Lentamente comienzan las despedidas porque la tarde va cayendo y porque la gente se cansa.
-Mañana no podremos ir al entierro, ya sabes lo que son hoy en día los trabajos.
-Oye, lo que necesitéis. No tenéis más que llamarme. Ya lo sabéis.
-Mi hermana no ha podido venir, pero que sepáis que lo ha sentido enormemente.
-Si podemos, iremos a la iglesia, pero ya veremos.
-Gracielita no ha venido porque está en Cancún, pero ya sabéis lo mucho que la apreciaba.
-Haré lo que pueda para asistir mañana, al menos, a la inhumación.
-Iría mañana, pero ya sabéis como tengo a mi madre.
-Con buenas ganas se ha quedado de venir mi padre, pero ya sabes lo limitado de movimientos que está.
-El pobre Ginés se demenció, por eso no ha venido el pobrecillo. No sé si lo sabíais.
-Hijos, llevadlo con paciencia, que por ahí hemos pasado todos.
-Fue fácil quererla pero olvidarla va a ser imposible.
-¿A qué hora es el funeral?
-Un abrazo, en espíritu estaré con vosotros.
-Sufro mucho en estos casos pero, tratándose de vuestra madre, no he podido dejar de venir.
-Ya sabéis, pese a los años, seguimos siendo los de siempre.
-Ella ya ha terminado de sufrir, el dolor es ahora para vosotros, hijos.
-Afortunadamente vuestra madre había terminado su tarea, era una vida hecha.
-Sí, pero los viejos son garantes de la unión de las familias. Seguid como si ella estuviera viva.
-Ya sabéis, hijos, es ley de vida.
-Para esto hemos nacido.
-Todo en la vida tiene un ciclo que, fatalmente, hemos de recorrer.
-Todo tiene un principio y un fin. El fin es imprevisto pero, el de vuestra madre, ha sido un fin de ciclo, una consumación. Aceptadlo como ley de vida. No hay más remedio.
-Por fortuna vuestra madre ha recorrido la pendiente de una vejez, sintiéndose amada, querida y respetada. Y ha culminado su vida como muchos hubieran deseado. Bien alta podéis tener la cabeza.
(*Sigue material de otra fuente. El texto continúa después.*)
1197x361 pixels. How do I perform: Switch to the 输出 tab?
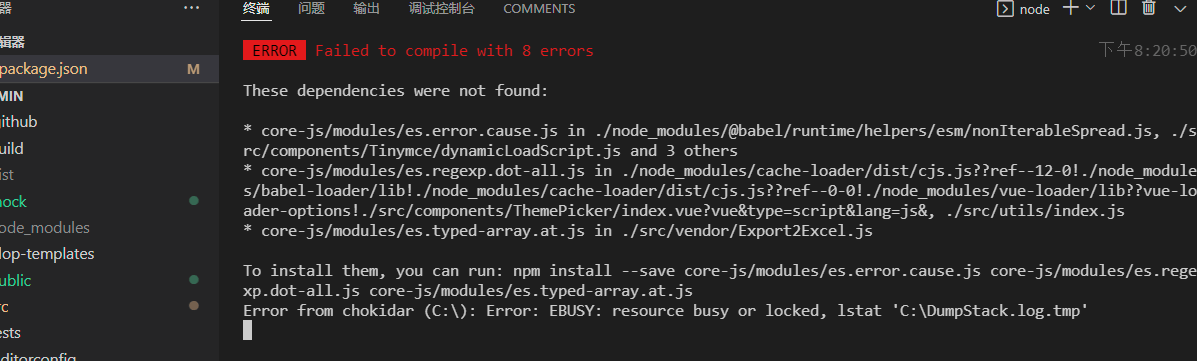tap(366, 9)
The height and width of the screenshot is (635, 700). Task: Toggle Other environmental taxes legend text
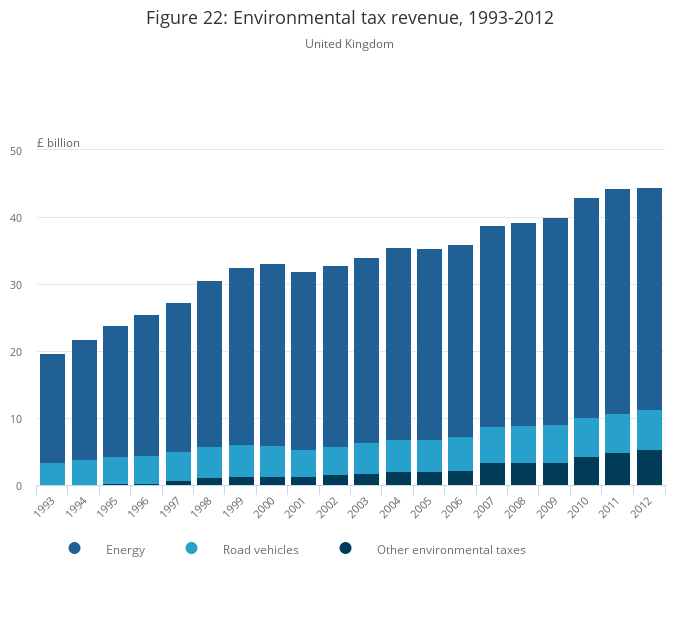450,550
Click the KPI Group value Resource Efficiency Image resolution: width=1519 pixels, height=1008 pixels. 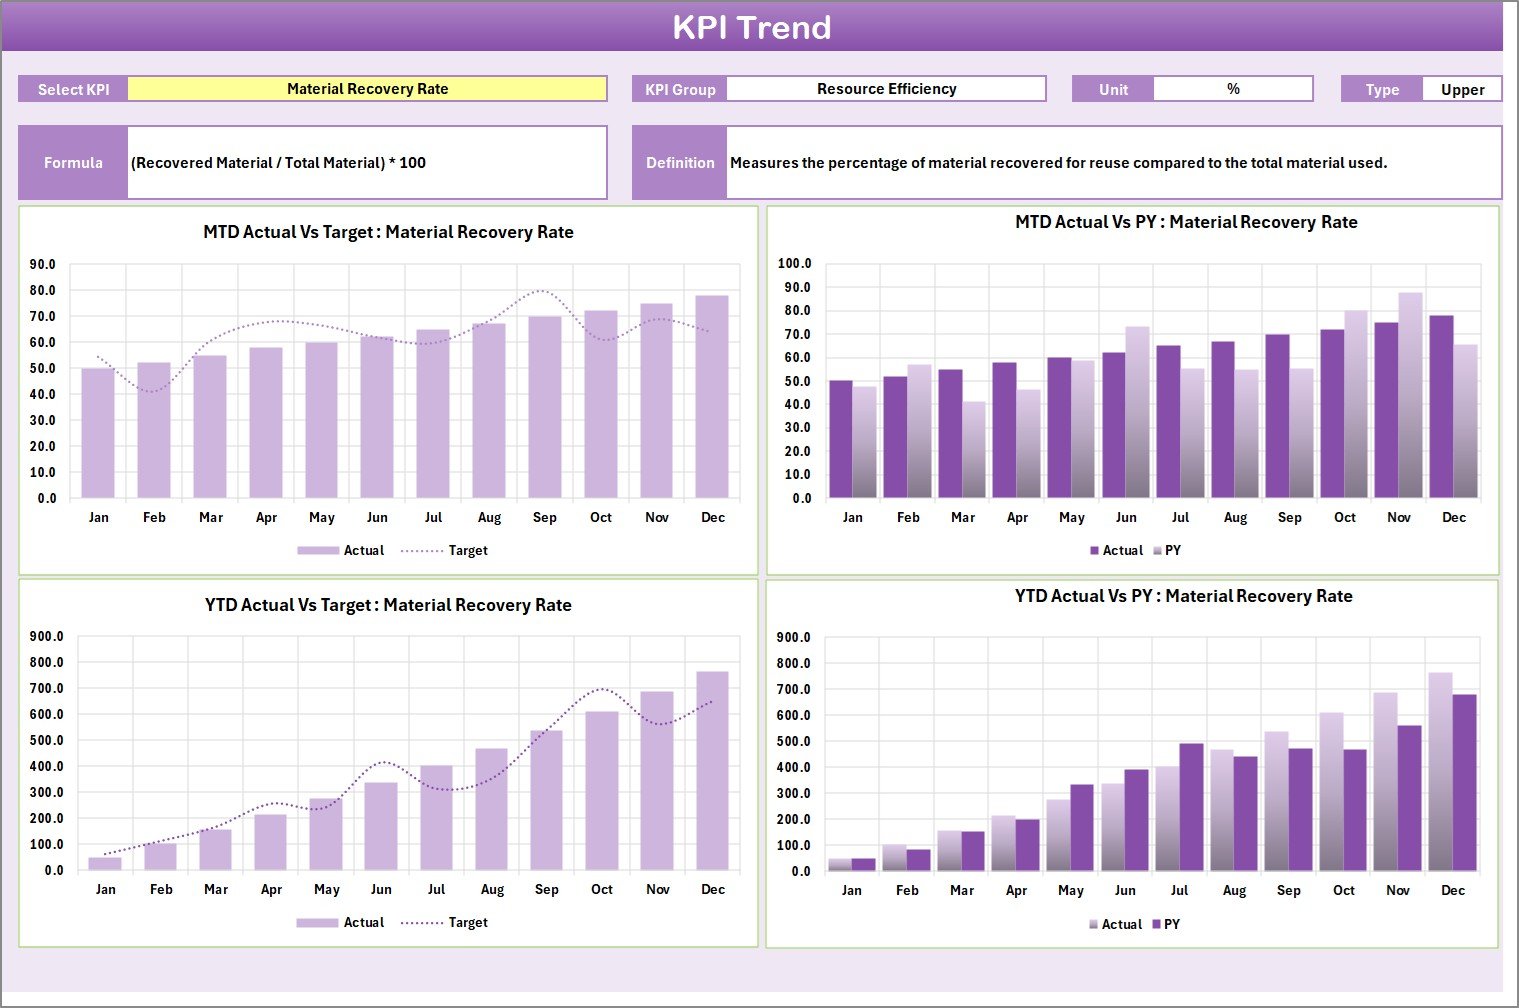tap(885, 89)
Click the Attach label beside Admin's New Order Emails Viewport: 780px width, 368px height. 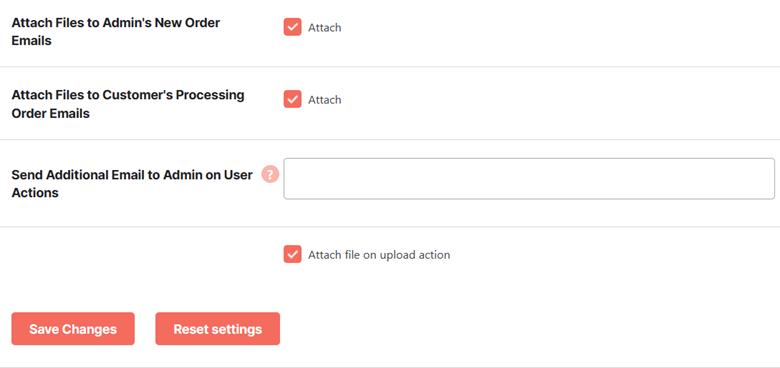(324, 27)
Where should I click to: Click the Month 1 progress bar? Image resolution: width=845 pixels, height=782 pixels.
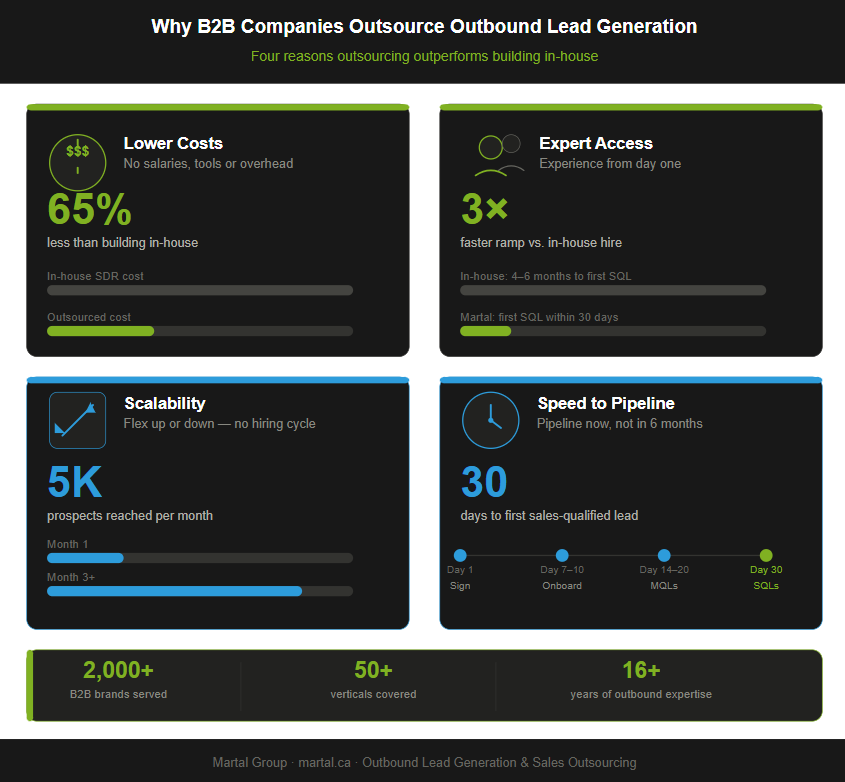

-La muerte siempre es inoportuna, digamos lo que digamos. ¿Verdad hijo?
-Hoy ha muerto pero, hasta que no pasé un tiempo, no notaréis lo que habéis perdido.
-¿Qué quieres que te diga? Dame un abrazo.
-Descansad, hijos, que bien merecido lo tenéis.
-Que nos volvamos a ver pronto, pero en otras circunstancias.
-Amparito ya le ha encargado una misa en Barcelona.
-Estoy fatal de la ciática pero por tu madre hubiera venido a rastras.
- …
Y los aludidos sólo aciertan a decir gracias a unos y a otros, a poner las mejillas, a aceptar los abrazos, a dejarse palmear lomos y espaldas, a estrechar manos, a recibir cariñosos cogotazos en la nuca, cómplices apretones en los brazos, a devolver guiños, a responder a los adioses con la mano…
Cuando dejó, con las primeras sombras de la noche, el recinto calmo del cementerio jardín, se fue como vino, si acaso más triste. Pensó que el último homenaje a la mamá grande se había disuelto en las frases de siempre, en la cruel nimiedad que da la muerte a las vidas ejemplares. Y le dolió ver tapada de inmediato la memoria de aquella mujer, antes que por la tierra y el olvido, por aquella absurda sabiduría de lo evidente, por aquel vacío de la palabrería corrosiva y vana. Y sintió mucho no haber podido hablar con nadie de lo grande que fue aquella mujer y, sin embargo, haber tenido que escuchar tantas tonterías. Y le dio pena que la ley de la vida fuera aquella. Sí.